What I do have a little more space and time for is a wee study of space in a single Krazy Kat strip, dated January 28, 1922. This one strip seems to me to be the Krazy Kat world in miniature—a near-perfect example of Herriman’s pictorial and linguistic talents. It is pictured in its entirety at the top of this post, of course, but let’s break the page down a little to examine its notable components:

Krazy Kat 1.28.1922 top  (3)

The top panel takes the space of three panels, offering a rectangular capture of all three of our main characters outside at night, separate but absolutely fixated on each other. Krazy sits on the left, thinking of Ignatz, Offissa Pupp is in the center, body angled toward his beloved, Krazy, but his gaze is directed at Ignatz on our right (“I’ve got me eye on you…..bum”). Ignatz peers out of his adobe window, right back at Offissa Pupp: “And a ugly eye it is, too” (a little floating meta-speech bubble to the side stage directs: spoken softly ). Together they stand, separate but connected.

Krazy Kat 1.28.1922 center (2)

In the center of the page, distinctly forming a unit, the next group of panels (six panels, most borderless with simple white backdrops representing the interior of Ignatz’ house plus one exterior shot with borders) depicts Ignatz’ clever engagement of a local gopher to aid him in bricking Krazy despite the above-ground obstacle of Offissa Pupp who blocks him. Connecting the top panel to this set is a small overlay (see top panel above) that offers this interesting meta-comment:Now, let’s (circle) this (triangle).

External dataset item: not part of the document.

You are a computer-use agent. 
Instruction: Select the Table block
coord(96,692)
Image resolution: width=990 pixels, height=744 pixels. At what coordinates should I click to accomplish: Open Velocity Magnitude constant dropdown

I think this is delightful. Not only is space manipulated panel-to-panel, above-ground to below-ground, and as movement of points along a line (Ignatz begins to move from his right-side position to the left), but Herriman also works with borderless panels, carved out groups of panels that form separate scenes, overlay panels, AND the inclusion of meta-references to shape-change that really signal directional shifts in the chasing (who is chasing whom in which direction?).

 

Krazy Kat 1.28.1922 bottom (2)

The final set of panels, as you can see, includes a road shaped according to perspective, a tunneling gopher with Ignatz in tow (moving him right to left unseen by Officer Pupp above ground) in a panel that ends just shy of the right margin, and allows the lowest panel –a landscape– to bleed upward.Maybe this is a reach, but it also seems that the tunneling panel (middle, last row) effectively takes Officer Pupp’s “space” if you follow the spatial logic of the top panel (despite the fact that smaller versions of Pupp appear in that panel and the right edge of the landscape panel). Ignatz has triumphed, but as usual, all three characters have had their anxiety relieved via this act (Krazy has had her/his desired bricking, Offissa Pupp believes he is vigilant, and Ignatz is—at least for the moment—sated).

This single compressed scene is extraordinary in that it is the perfect synecdoche for the strip as a whole, and because it showcases Herriman’s ability to stretch three-dimensional space (in both its physical and psychological permutations) across a two-dimensional frame. If this doesn’t exploit the particular affordance of the comics medium, I don’t know what does.